Task brief —
All entries are to be copied verbatim, while the pictures stay out.

───── Input for this task ─────

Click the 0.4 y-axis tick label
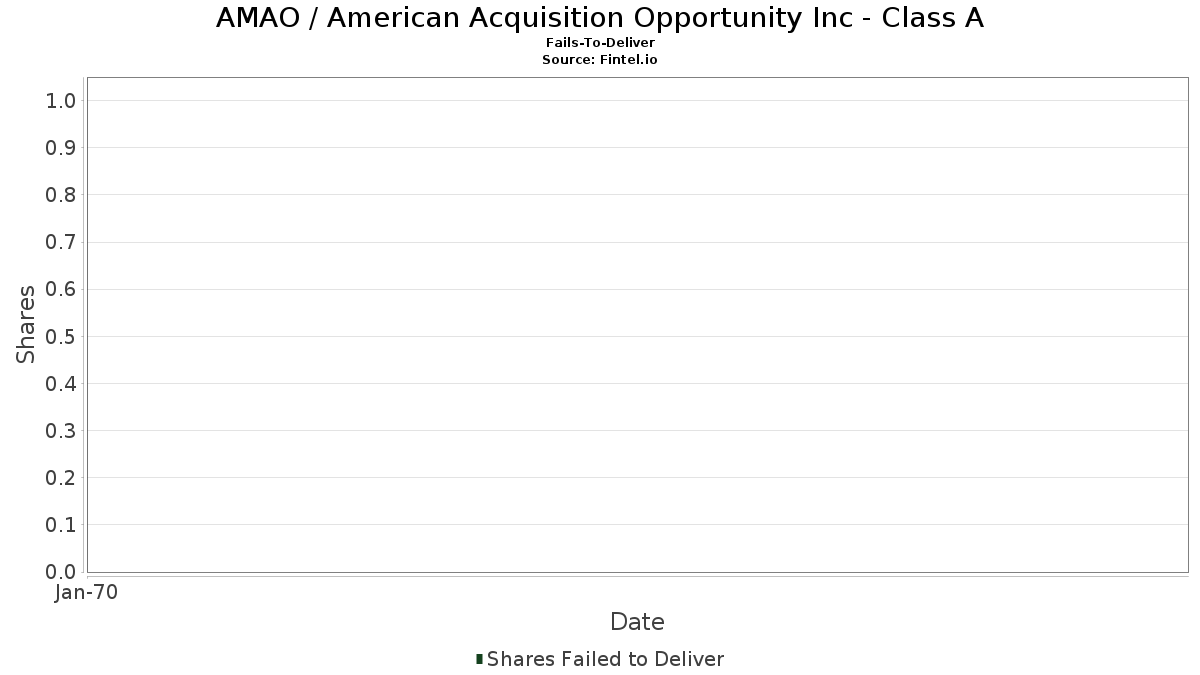1200x675 pixels. pos(61,383)
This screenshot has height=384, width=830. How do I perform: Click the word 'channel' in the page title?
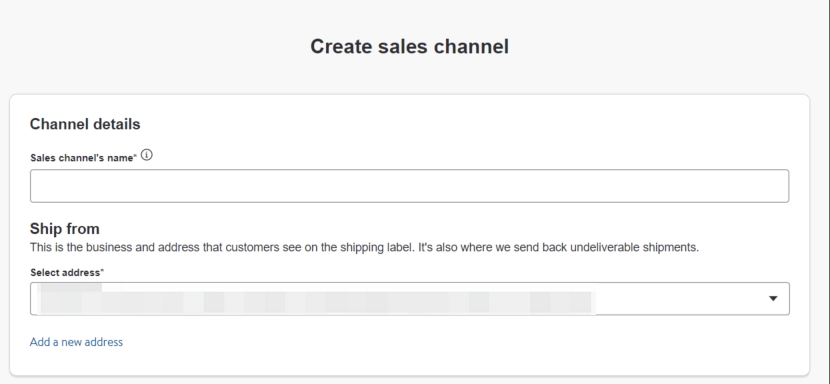click(471, 47)
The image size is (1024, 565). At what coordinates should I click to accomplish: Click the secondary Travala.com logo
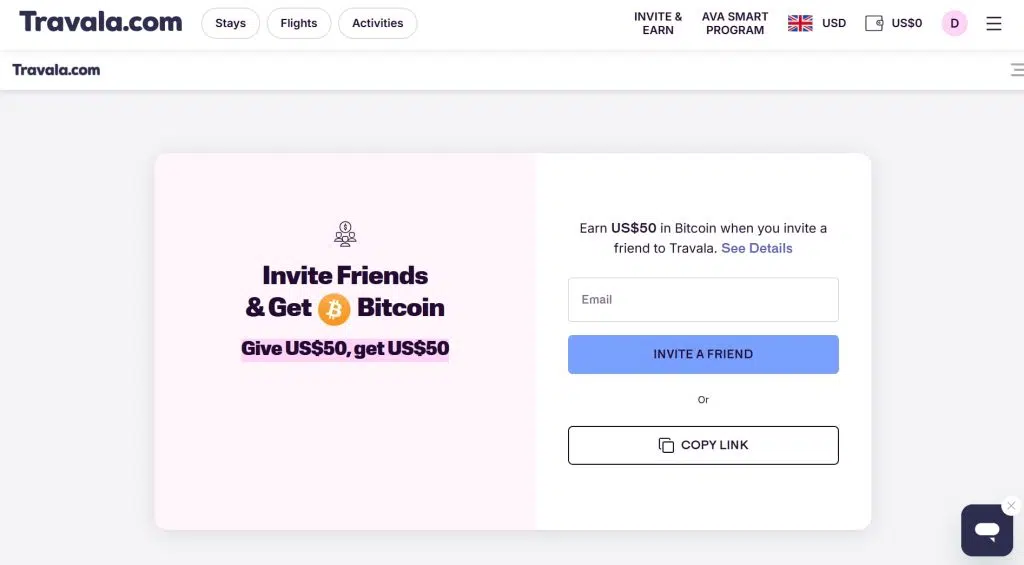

─────

Task response —
Click the 0.4 y-axis tick label
1200x675 pixels. pos(61,383)
This screenshot has height=384, width=830. How do I perform: Click the word 'channel' in the page title?
click(471, 47)
The image size is (1024, 565). At what coordinates should I click to accomplish: Click the secondary Travala.com logo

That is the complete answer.